L’economia mondiale sta quindi vivendo una rinnovata corsa alle risorse minerarie spinta dalle nuove tecnologie elettroniche e le frontiere di questa corsa arrivano sino all’Artico, che, a causa dei cambiamenti climatici, sta diventando sempre più accessibile alle attività industriali. Lo scioglimento dei ghiacci sta rendendo economicamente sfruttabile non solo il 13% del petrolio globale ed almeno un terzo del suo gas naturale, ma anche un controvalore di circa 1000 miliardi di dollari di oro, zinco, nichel e platino secondo quanto riporta l’Us Government Accountability Office.
Ecco perché le nazioni a ridosso del Circolo Polare Artico, come Russia, Canada, Usa e Norvegia, si stanno dando battaglia in merito alle questioni di sovranità sulla piattaforma continentale, ed ecco perché Mosca, come abbiamo già avuto modo di dire all’inizio di quest’anno, ha deciso di nazionalizzare le rotte commerciali del “Passaggio a Nord Est”.
Attenzione però che nemmeno queste sono illimitate. In un articolo comparso su Nature l’anno scorso, un ricercatore dell’Università del Delaware, Saleem Ali, avvisa che a questo ritmo di sfruttamento i minerali “tecnologici” non saranno sufficienti a far fronte alla richiesta dell’industria, nemmeno considerando l’apporto dato dal riciclo.
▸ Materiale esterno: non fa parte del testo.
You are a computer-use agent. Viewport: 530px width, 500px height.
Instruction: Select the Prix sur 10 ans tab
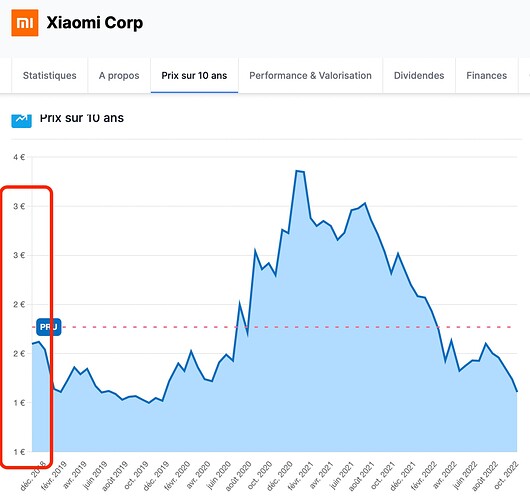pos(194,75)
Allo stesso tempo, come si legge sempre nello studio, la transizione verso una società “low carbon”, richiederà una sempre più vasta quantità di metalli e minerali per le tecnologie pulite ed i ricercatori evidenziano come non siamo equipaggiati per far fronte a questa richiesta addizionale di materie prime. Sempre la stessa ricerca evidenzia come l’idea che si possa utilizzare “qualcos’altro” per far fronte alle carenze di un determinato minerale o per evitare il suo alto costo di mercato, sia un mito da sfatare: ci sono infatti pochissime soluzioni alternative e per alcuni minerali – come per il rame dei cablaggi che è quasi insostituibile ad un prezzo commerciale accettabile – non ce ne sono affatto. Idem per le Terre Rare come il neodimio, iridio e terbio, preziosi non solo perché rari, appunto, ma anche perché assolutamente essenziali.